A Silvio Rodríguez un día se le ocurrió subirse a un barco. Cosas de los veintitrés años. "No sabes cuántas ganas tengo de hacer un viaje en barco". Y así fue. Lo primero que aprendió fue que los marineros no son tipos rudos con pinta de piratas del Caribe, todo lo contrario, quisieron cortarle el pelo largo. Para salvar la melena intentó domesticar a sus hostigadores con música, como el flautista de Hamelín. Pero una buena melodía entretiene pasajeramente a la tripulación. En el mar la vida no siempre es más sabrosa, se extraña a la patria, y también a las mujeres. ¿Qué remedio? Silvio hizo lo mejor que pudo, y les tocó
No vayas a cerrar los ojos:
No, no vayas a cerrar los ojos cuando hagamos el amor
Piensa que es tarde para vivir del ayer
No te acostumbres con las mañas tan cristianas del pudor
Entrega el beso y abre brazos y al placer
Van a decir que es pornográfico sentir
Pero ellos mismo nos hicieron ser así
Mientras discuten ven y desabróchate hasta la vida
Si desabróchate la vida, no, no te me dejes nada encima
Si desabróchate la vida, ah, no te me dejes nada encima
No te me dejes nada encima
Fue todo un
hitazo. El resto del viaje, ya saben, nada fuera de lo común, cuatro meses escribiendo canciones y pensando en Emilia, a bordo de dos barcos, primero el Playa Girón, después el Océano Pacífico.

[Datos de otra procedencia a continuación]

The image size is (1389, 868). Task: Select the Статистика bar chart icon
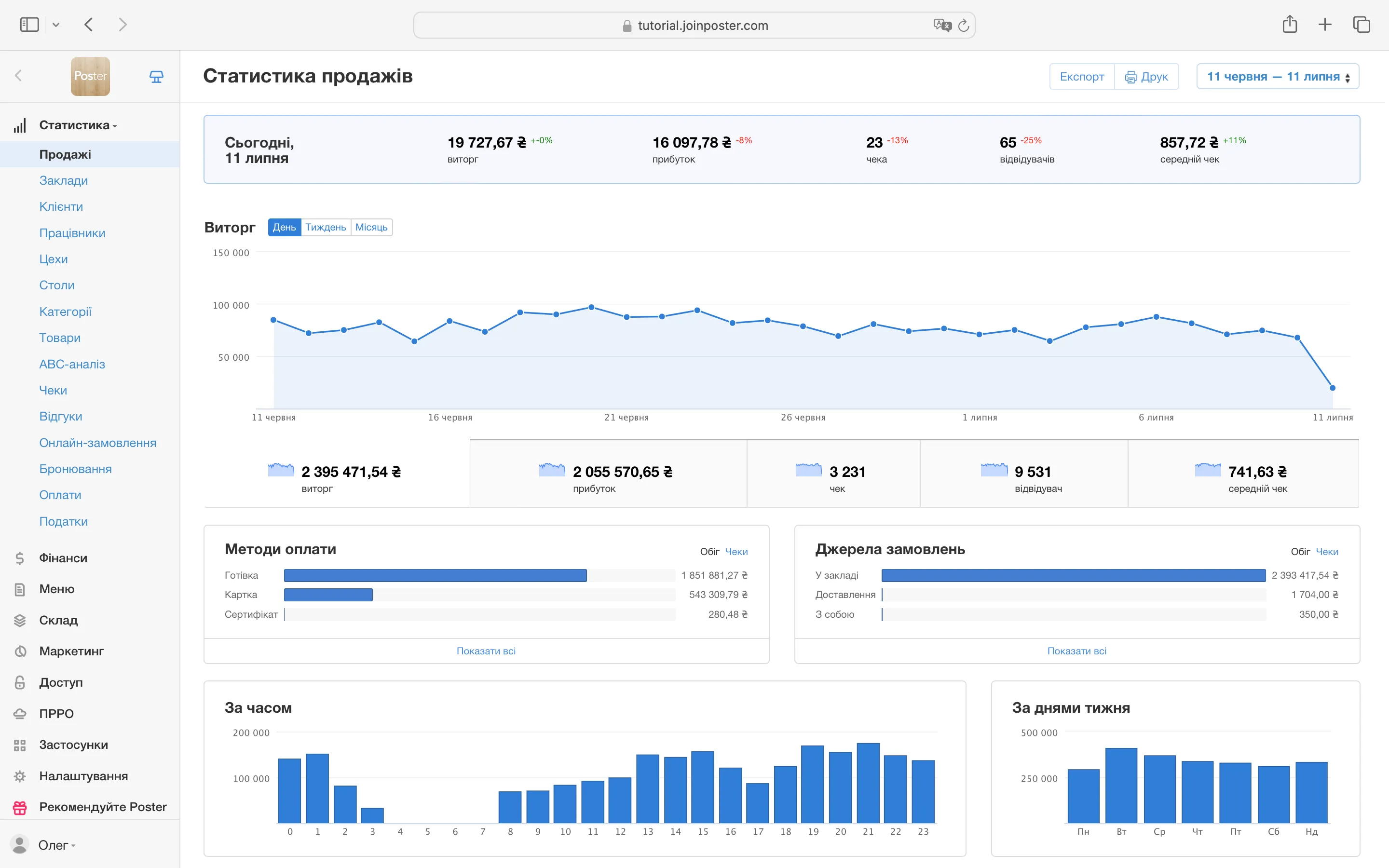[20, 125]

Cuando volvió a la isla con la cabellera intacta grabó algunos de los temas que había escrito en su travesía. A la gente le gustaron mucho las canciones. Una de ellas se llamaba
Ojalá. También regreso con otros temas como
Historia de las sillas, La primer mentira,
Playa Girón,
Por todo espacio, por todo tiempo,
Debo partirme en dos,
Cuando digo futuro,
El rey de las flores,
Resumen de Noticias,
Al final de este viaje y
Hace no sé que tiempo ya.
Las otras composiciones, o sea, la mayoría, nunca se grabaron y fueron a dar a un libro (
Canciones del mar, 1996).
En fechas recientes al gobierno le dio por jubilar al barco de aquel mítico viaje. Ignoro si vendieron la madera antigua para fabricar balsas. El caso es que un grupo de nostálgicos, de los que nunca faltan, aprovechó la ocasión para realizar un documental sobre toda esta historia. Silvio se reencuentra con la tripulación del
Playa Girón, con aquellos "hombres y solo hombres; hombres negros y rojos, y azules".